There are multiple lists of known proxy IP addresses available online, and ipdata combines many of them, along with proprietary lists to detect the larger proxies.

Additionally, proxies are reasonably likely to be hosted by a cloud hosting provider, such as AWS or OVH. Traffic from hosting providers can usually be detected using the IP address, but of course there are sometimes legitimate reasons for a hosting provider to be calling your service – especially if you’re running an API.
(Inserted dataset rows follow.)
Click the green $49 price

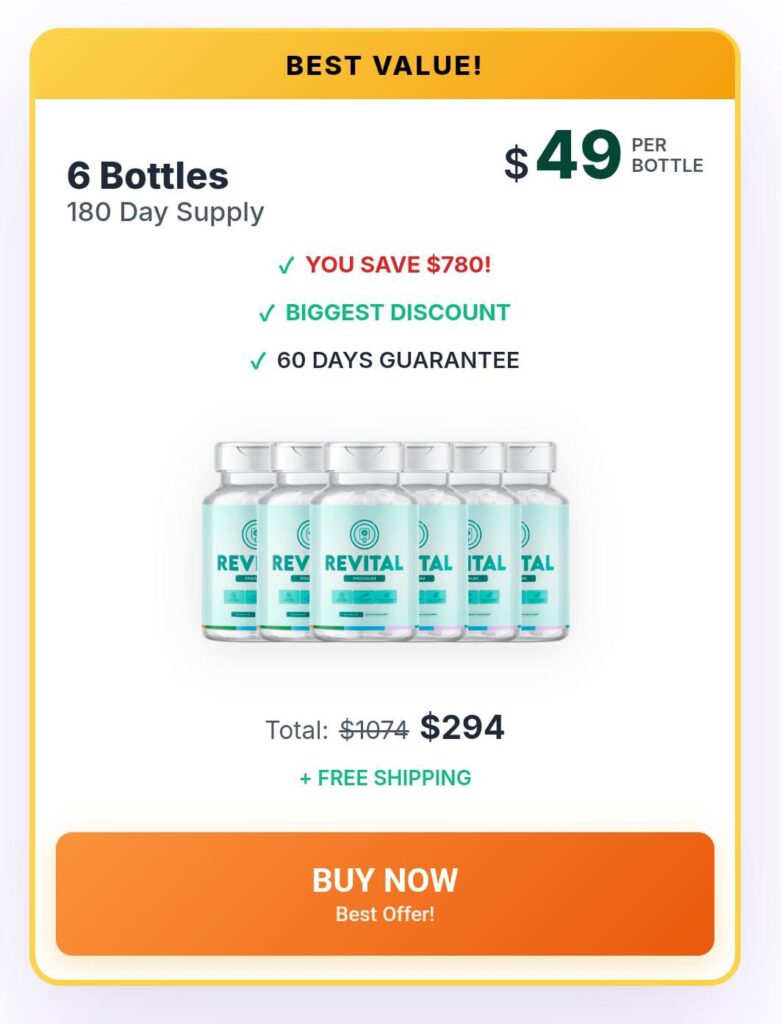[578, 156]
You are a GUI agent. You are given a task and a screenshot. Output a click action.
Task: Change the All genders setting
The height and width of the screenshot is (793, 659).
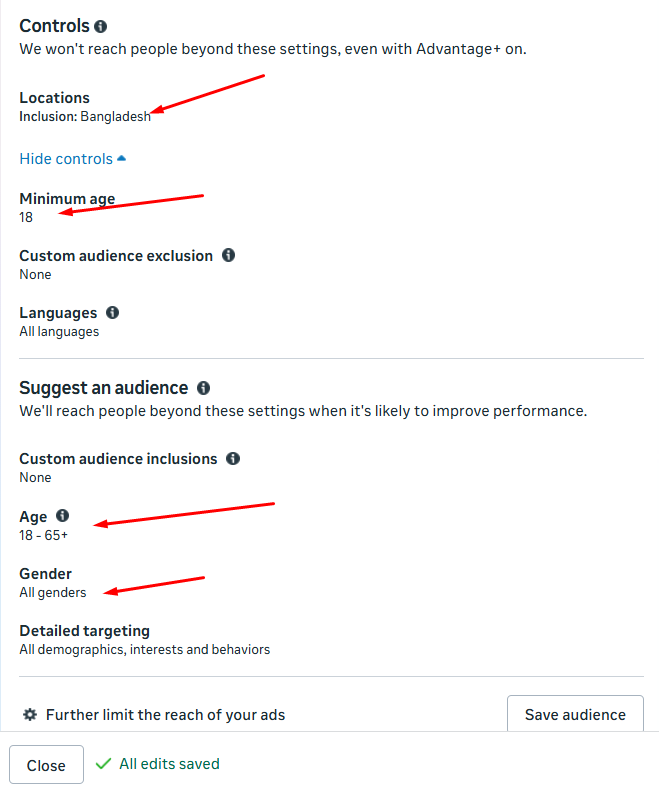(x=53, y=592)
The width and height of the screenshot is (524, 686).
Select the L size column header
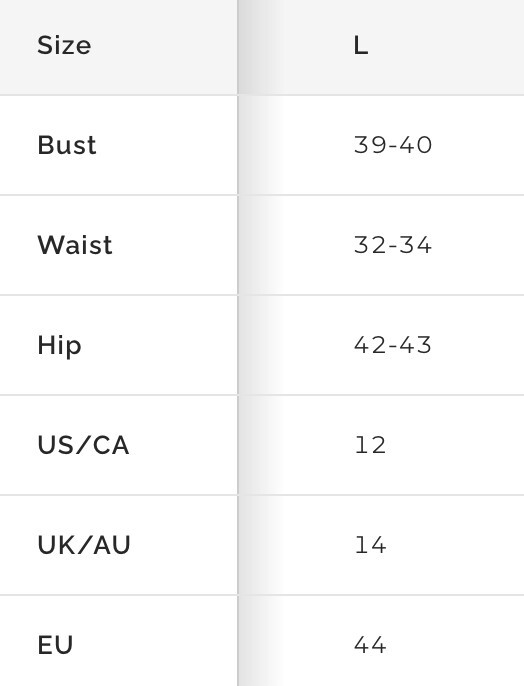(x=360, y=45)
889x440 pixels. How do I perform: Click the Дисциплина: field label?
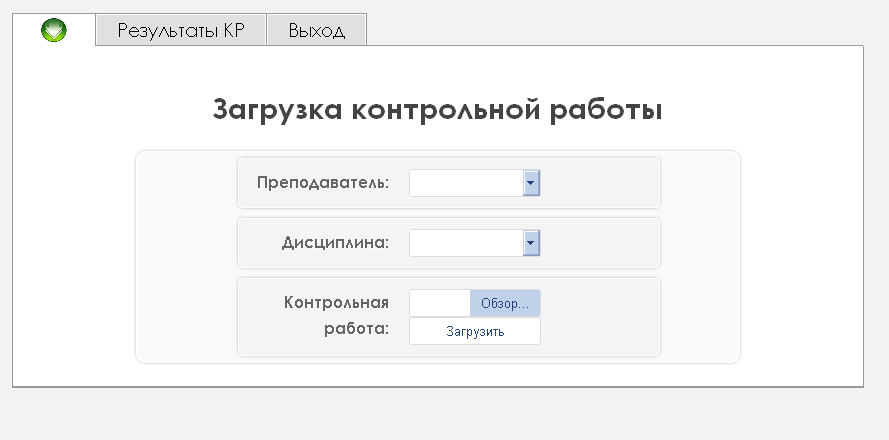coord(335,243)
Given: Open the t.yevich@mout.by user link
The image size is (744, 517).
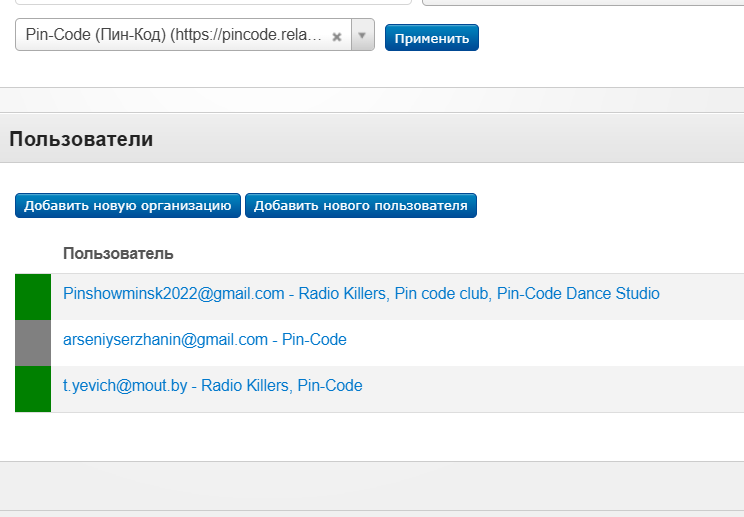Looking at the screenshot, I should point(213,386).
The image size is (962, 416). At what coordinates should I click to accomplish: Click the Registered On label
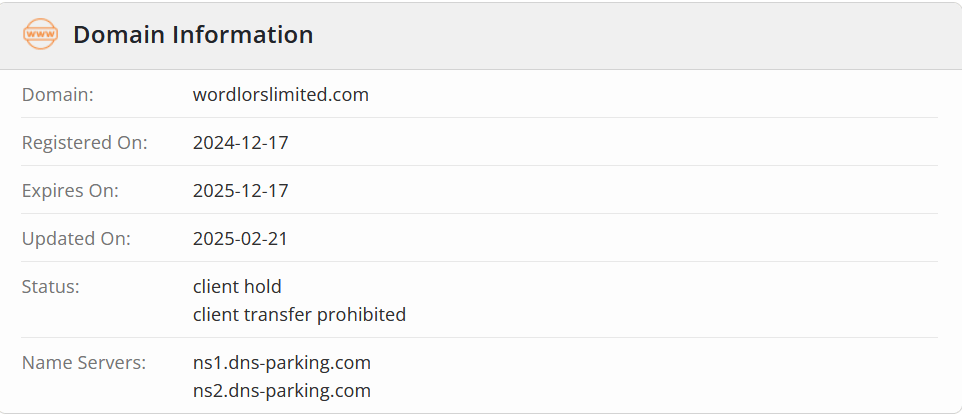pos(85,142)
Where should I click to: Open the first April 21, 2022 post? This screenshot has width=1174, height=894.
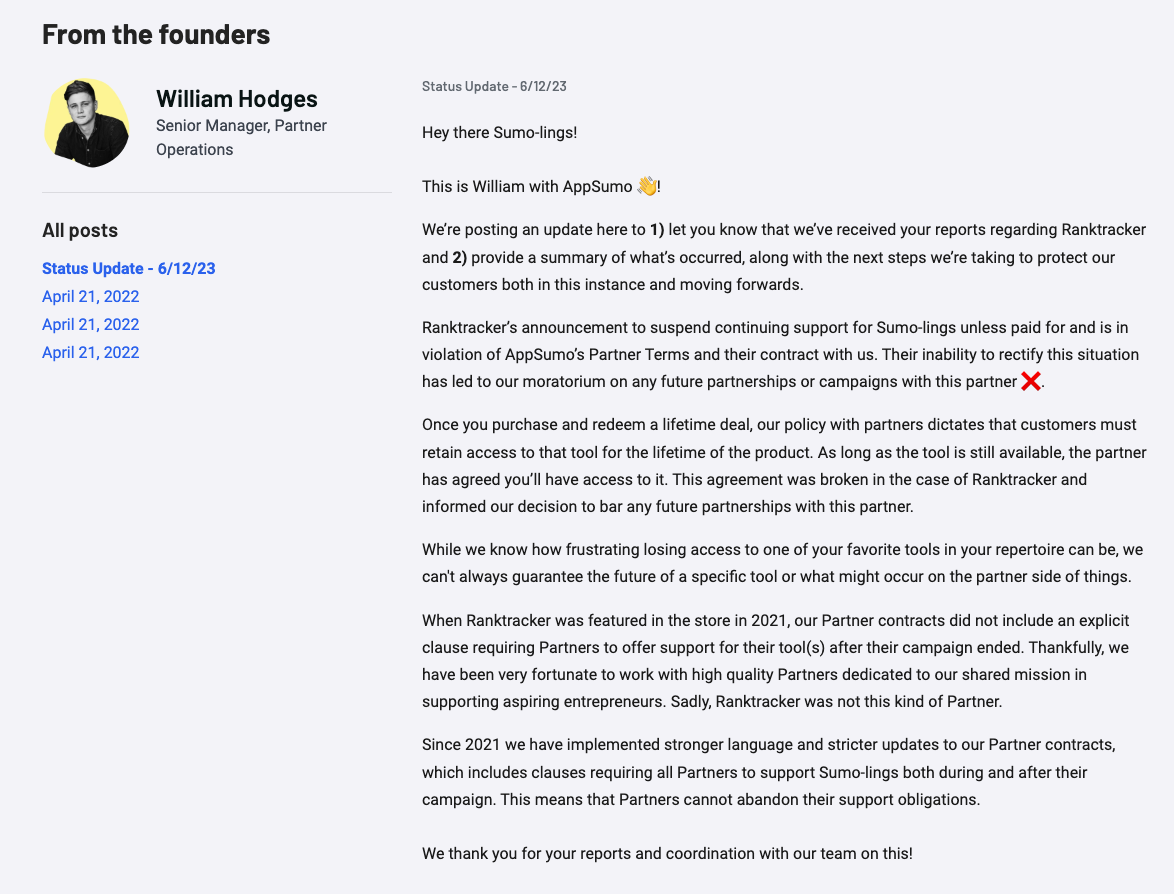[91, 296]
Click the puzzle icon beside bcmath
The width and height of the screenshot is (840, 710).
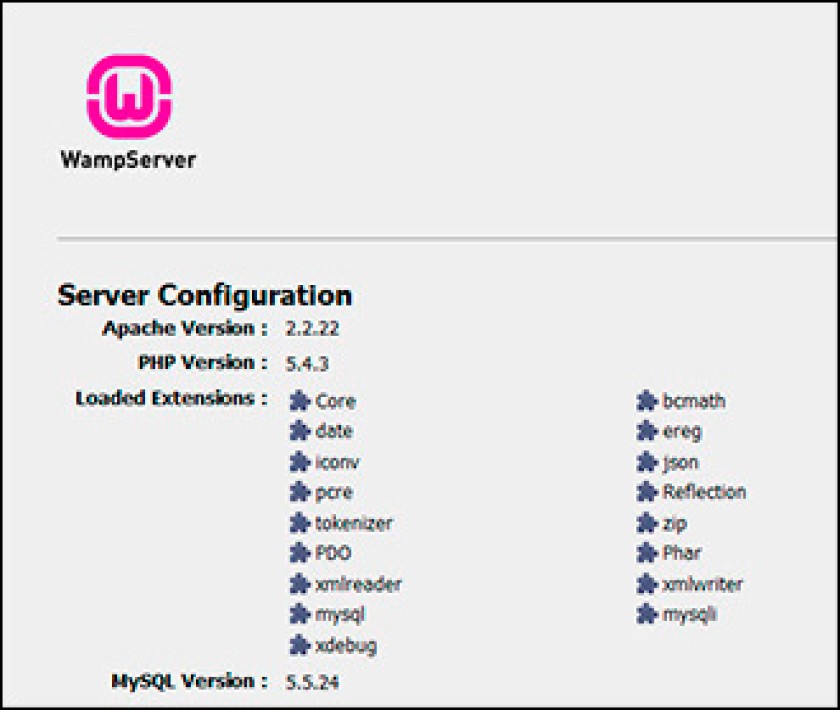pos(647,400)
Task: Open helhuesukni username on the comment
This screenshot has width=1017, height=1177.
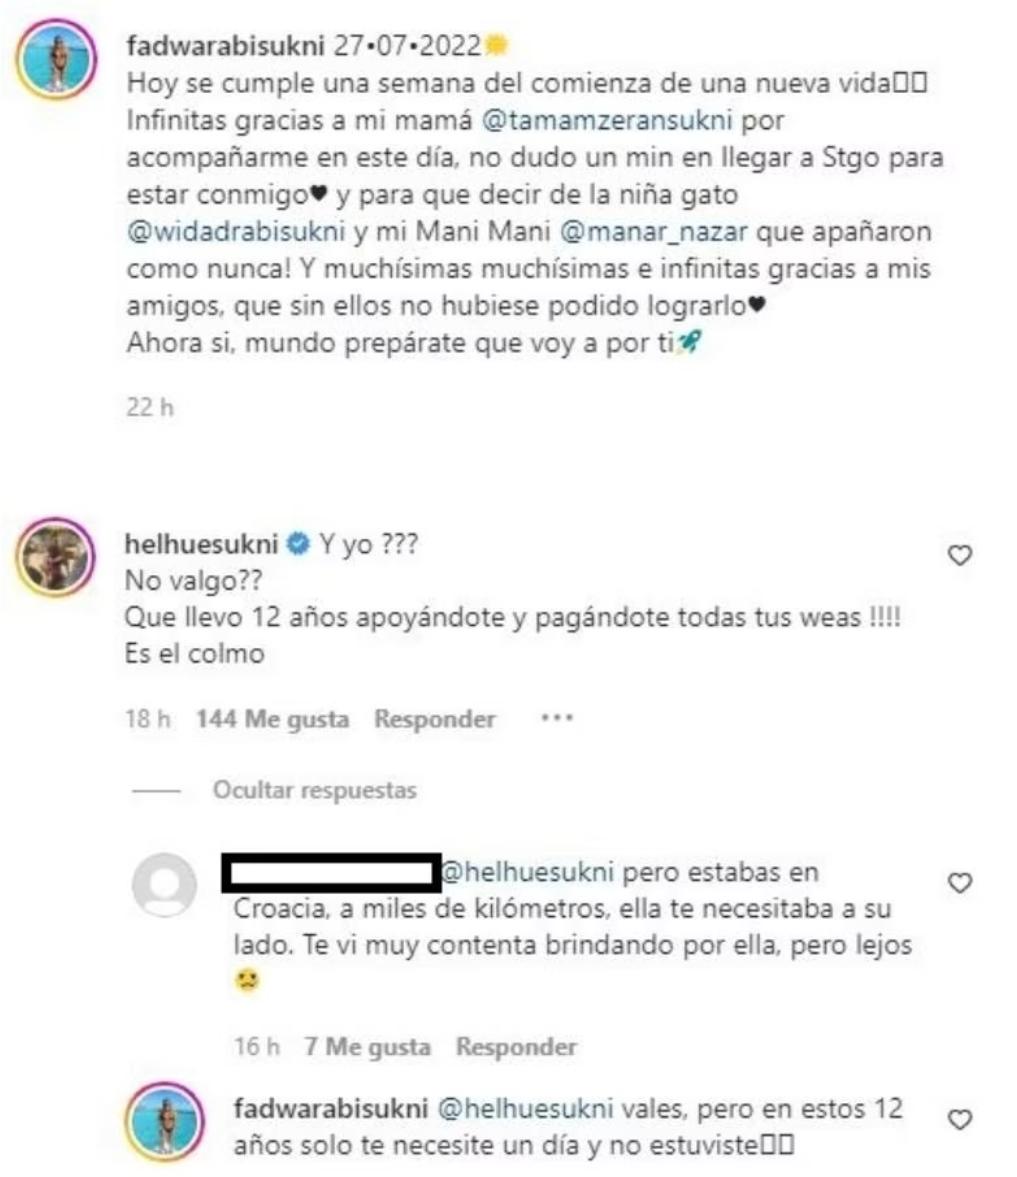Action: click(x=201, y=543)
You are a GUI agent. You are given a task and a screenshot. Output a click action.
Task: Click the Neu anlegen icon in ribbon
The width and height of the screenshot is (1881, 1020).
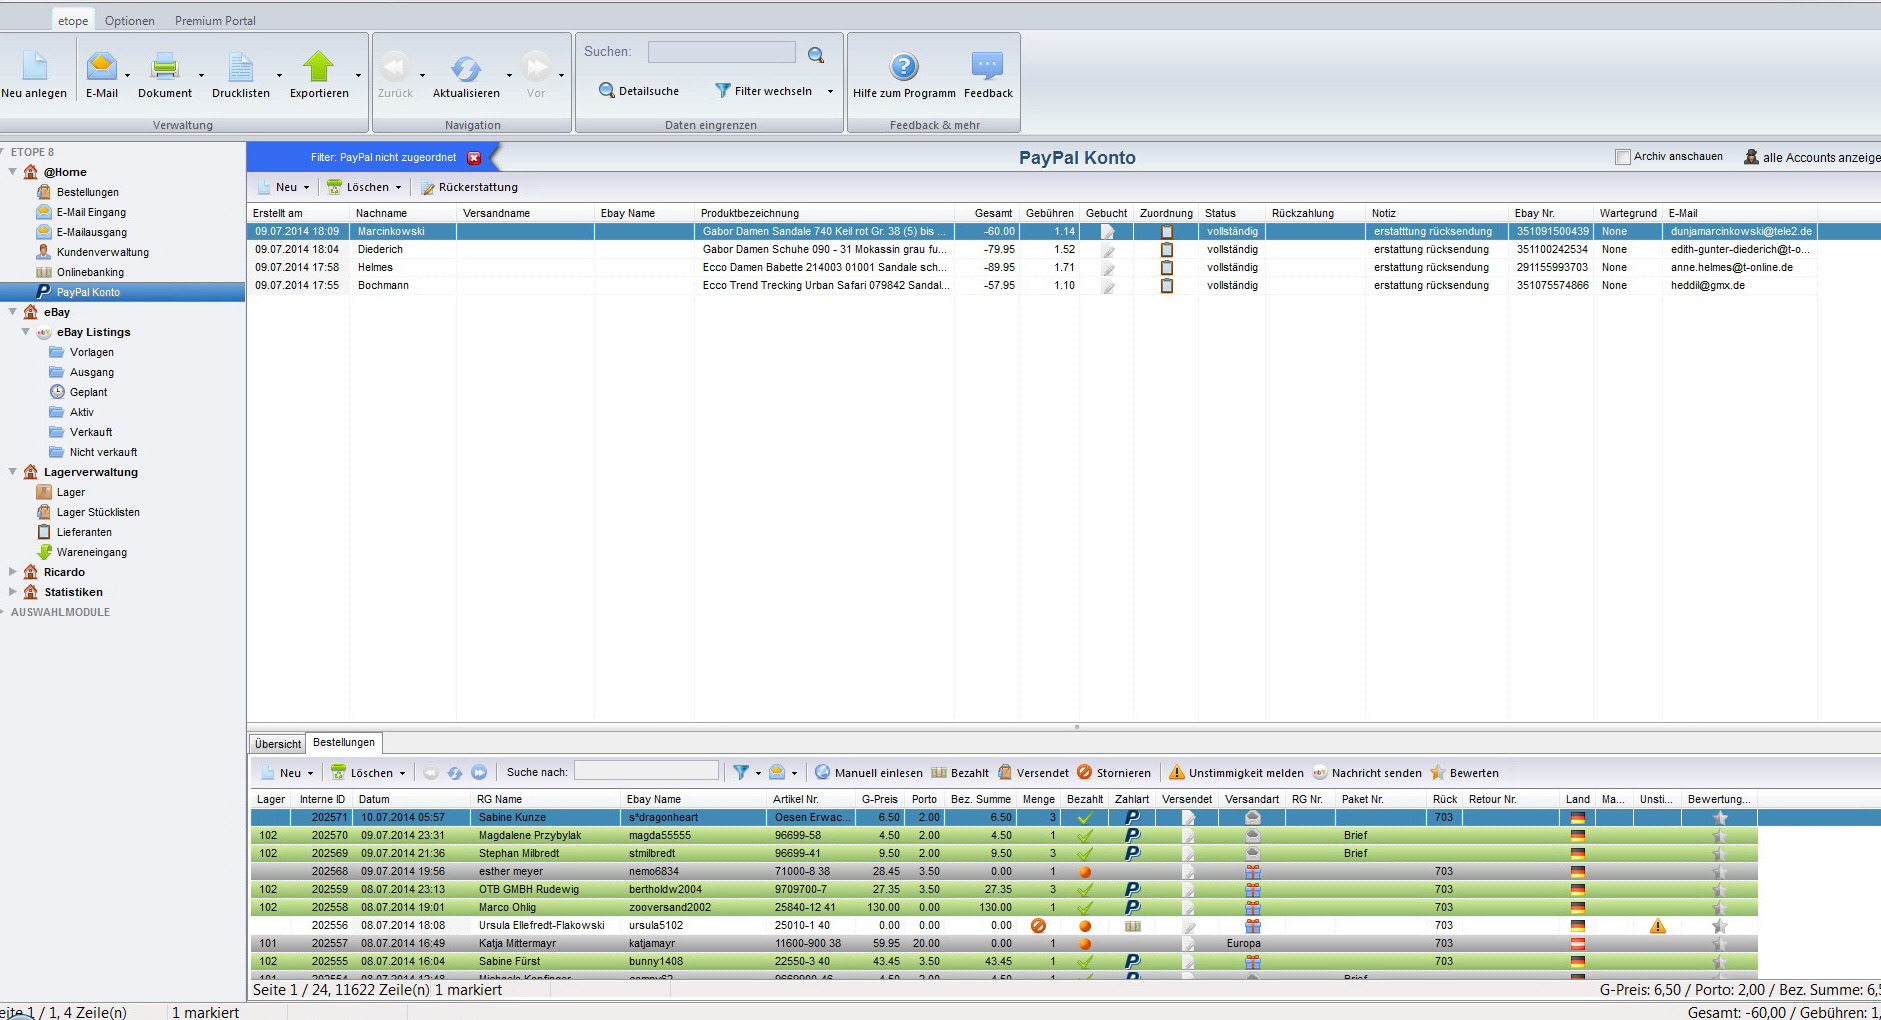tap(35, 67)
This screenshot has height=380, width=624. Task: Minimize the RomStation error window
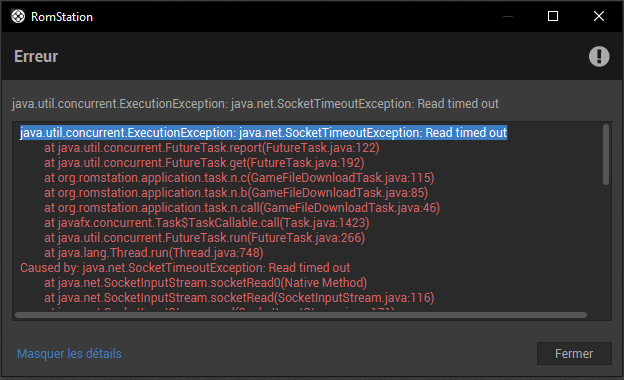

Here’s an example ipdata response for a proxy:

curl https://api.ipdata.co/54.39.133.108?api-key=test


{
    ip: "54.39.133.108",
    is_eu: false,
    city: null,
    region: null,
    region_code: null,
    country_name: "Canada",
    country_code: "CA",
    continent_name: "North America",
    continent_code: "NA",
    latitude: 43.6319,
    longitude: -79.3716,
    postal: null,
    calling_code: "1",
    flag: "https://ipdata.co/flags/ca.png",
    emoji_flag: "🇨🇦",
    emoji_unicode: "U+1F1E8 U+1F1E6",
    asn: {
        asn: "AS16276",
        name: "OVH SAS",
        domain: "ovh.com",
        route: "54.39.0.0/16",
        type: "hosting"
    },
    languages: [
        {
            name: "English",
            native: "English"
        },
        {
            name: "French",
            native: "Français"
        }
    ],
    currency: {
        name: "Canadian Dollar",
        code: "CAD",
        symbol: "CA$",
        native: "$",
        plural: "Canadian dollars"
    },
    time_zone: {
        name: "America/Toronto",
        abbr: "EDT",
        offset: "-0400",
        is_dst: true,
        current_time: "2020-09-04T12:42:43.132643-04:00"
    },
    threat: {
        is_tor: false,
        is_proxy: false,
        is_anonymous: false,
        is_known_attacker: false,
        is_known_abuser: false,
        is_threat: false,
        is_bogon: false
    }
}

Here, we can see ipdata hasn’t currently got this IP address on a known proxy list (threat.is_proxy ), but the request is coming from a hosting provider ( asn.type).

Blocking proxies

Due to the difficulty in reliably detecting proxies, it’s usually not worth spending much time trying to block proxies. However, some proxies will be caught by threat.is_proxy and generally, ipdata will help protect your site from threats if you block all requests where threat.is_threat == true.

There are also many, totally legitimate, use-cases for proxies. Corporate proxies are common and blocking legitimate traffic from these companies could be costly!